A Bit of History

Since its exploration by the famous explorer from Saint Malo, Jacques Cartier, in August of 1535, the Bay of Sept-Îles has become the site of a warm dynamic city. Its rich past not only laid the groundwork, but has also made it an important urban centre. Tradition cohabits here with modernism, influenced by the Euro-Quebecois and Innu cultures that are wonderful to discover.
 
The archipelago and the Bay of Sept-Îles have been visited for thousands of years due to the geographic advantages that they offer. Their history has been dictated by the exploitation of natural resources found in the area. Fur-bearing animals, (beaver, martin, fox…), various species of fish (cod, herring, mackerel, salmon…) and marine mammals (harbour and harp seals, fin whales and blue whales), coniferous forests, rivers and mineral resources have all made Sept-Îles what it is today.
 
From a fur trading post and fishing village at the end of the 19th century, Sept-Îles became a modern city in the 1950s due to the presence of the Iron Ore Company of Canada that extracted and transported iron ore from mines in Nouveau-Québec.
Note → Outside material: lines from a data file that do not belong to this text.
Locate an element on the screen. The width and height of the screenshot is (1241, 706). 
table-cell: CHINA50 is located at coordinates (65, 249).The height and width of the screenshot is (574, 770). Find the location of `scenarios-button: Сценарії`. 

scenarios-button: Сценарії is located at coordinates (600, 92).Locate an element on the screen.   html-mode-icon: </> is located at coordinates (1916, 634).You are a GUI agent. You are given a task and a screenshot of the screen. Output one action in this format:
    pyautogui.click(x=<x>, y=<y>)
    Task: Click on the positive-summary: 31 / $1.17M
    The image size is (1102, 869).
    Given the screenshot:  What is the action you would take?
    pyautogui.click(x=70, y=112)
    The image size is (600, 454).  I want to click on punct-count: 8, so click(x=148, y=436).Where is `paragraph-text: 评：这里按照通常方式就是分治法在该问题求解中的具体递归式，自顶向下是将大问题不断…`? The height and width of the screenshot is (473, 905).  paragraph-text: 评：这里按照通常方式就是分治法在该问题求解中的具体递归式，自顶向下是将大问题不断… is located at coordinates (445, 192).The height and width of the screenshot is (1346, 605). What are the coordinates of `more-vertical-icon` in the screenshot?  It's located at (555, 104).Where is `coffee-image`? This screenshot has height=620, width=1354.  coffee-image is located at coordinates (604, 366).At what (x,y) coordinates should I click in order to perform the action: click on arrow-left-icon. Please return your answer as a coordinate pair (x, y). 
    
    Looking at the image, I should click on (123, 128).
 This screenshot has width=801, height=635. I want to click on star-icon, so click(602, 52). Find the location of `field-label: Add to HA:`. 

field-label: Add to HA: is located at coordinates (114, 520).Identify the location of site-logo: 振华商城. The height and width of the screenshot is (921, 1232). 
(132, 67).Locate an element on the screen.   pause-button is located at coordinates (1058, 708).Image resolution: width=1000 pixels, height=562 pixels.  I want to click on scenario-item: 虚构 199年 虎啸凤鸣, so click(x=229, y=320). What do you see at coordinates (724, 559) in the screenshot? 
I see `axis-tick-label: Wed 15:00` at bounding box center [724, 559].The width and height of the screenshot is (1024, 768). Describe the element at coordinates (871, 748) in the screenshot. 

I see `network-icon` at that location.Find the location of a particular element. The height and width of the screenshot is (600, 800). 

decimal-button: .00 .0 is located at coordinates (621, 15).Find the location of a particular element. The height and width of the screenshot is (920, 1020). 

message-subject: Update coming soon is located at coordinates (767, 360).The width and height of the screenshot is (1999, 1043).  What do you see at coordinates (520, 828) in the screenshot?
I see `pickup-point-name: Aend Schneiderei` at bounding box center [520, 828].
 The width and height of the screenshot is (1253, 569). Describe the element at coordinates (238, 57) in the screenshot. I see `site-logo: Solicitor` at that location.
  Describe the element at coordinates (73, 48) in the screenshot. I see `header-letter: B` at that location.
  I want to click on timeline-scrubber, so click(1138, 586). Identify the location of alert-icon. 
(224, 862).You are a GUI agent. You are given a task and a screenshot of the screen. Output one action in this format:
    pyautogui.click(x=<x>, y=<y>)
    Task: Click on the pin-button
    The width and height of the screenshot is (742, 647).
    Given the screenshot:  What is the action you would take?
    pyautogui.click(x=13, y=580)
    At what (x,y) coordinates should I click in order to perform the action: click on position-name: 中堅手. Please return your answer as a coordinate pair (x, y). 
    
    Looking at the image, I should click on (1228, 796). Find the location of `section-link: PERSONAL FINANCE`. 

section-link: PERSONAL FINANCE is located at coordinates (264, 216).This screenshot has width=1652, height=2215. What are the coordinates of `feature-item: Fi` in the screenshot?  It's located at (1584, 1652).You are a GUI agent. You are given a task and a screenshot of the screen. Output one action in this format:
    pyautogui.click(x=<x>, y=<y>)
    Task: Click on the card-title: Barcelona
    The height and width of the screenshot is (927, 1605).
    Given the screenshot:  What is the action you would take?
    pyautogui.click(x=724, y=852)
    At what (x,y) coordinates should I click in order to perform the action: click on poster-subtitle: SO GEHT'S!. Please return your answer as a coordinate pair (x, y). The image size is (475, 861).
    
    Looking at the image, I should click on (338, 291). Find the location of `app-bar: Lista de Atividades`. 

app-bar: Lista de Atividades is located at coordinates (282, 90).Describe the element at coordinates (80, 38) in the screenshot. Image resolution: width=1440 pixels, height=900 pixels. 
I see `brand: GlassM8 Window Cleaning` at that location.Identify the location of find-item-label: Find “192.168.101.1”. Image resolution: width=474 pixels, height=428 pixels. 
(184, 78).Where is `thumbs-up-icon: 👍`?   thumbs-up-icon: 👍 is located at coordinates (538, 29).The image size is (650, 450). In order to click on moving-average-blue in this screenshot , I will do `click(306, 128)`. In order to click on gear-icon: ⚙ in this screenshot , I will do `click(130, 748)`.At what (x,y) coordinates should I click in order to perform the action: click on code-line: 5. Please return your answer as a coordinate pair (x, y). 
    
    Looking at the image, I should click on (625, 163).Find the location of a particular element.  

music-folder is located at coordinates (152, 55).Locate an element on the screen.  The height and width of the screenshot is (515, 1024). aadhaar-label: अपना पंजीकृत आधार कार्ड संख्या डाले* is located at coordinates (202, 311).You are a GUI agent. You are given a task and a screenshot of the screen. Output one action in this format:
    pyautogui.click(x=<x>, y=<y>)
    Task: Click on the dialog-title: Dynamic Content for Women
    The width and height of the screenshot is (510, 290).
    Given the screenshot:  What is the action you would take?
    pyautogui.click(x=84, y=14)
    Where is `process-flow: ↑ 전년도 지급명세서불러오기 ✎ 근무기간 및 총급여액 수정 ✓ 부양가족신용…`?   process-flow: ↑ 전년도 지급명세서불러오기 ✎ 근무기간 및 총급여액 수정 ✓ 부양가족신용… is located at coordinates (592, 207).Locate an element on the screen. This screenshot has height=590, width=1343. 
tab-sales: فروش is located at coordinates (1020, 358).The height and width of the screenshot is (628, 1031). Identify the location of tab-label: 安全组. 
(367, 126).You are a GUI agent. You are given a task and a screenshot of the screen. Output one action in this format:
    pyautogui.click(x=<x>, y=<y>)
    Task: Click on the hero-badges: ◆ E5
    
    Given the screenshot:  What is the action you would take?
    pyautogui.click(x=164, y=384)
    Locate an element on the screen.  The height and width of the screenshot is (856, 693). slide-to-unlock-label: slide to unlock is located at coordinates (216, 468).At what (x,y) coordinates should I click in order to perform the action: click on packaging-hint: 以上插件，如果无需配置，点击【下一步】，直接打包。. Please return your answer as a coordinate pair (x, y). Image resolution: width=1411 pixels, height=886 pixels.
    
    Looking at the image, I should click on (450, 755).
In two decades, the local population rose from 2000 to over 20 000. Wabush Mines made its contribution to the demographic boom by choosing Pointe-Noire as its base of operations in 1963. Despite the crisis in the iron ore market experienced in the 1980s, a strong demand from Asian countries in recent years has breathed new life into this mining industry that still today is the most important in the region.
 
Four important means to diversify the local economy came to light in the last quarter of the century. Enlarging the Port of Sept-Îles’ installations in the Pointe-Noire sector in 1983, the construction of the l’aluminerie Alouette in 1989, the development of Sainte-Marguerite 3, a hydroelectric power plant in the 1990s, and an expansion phase of the Alouette aluminum plant in 2003 have consolidated the economic future of the region.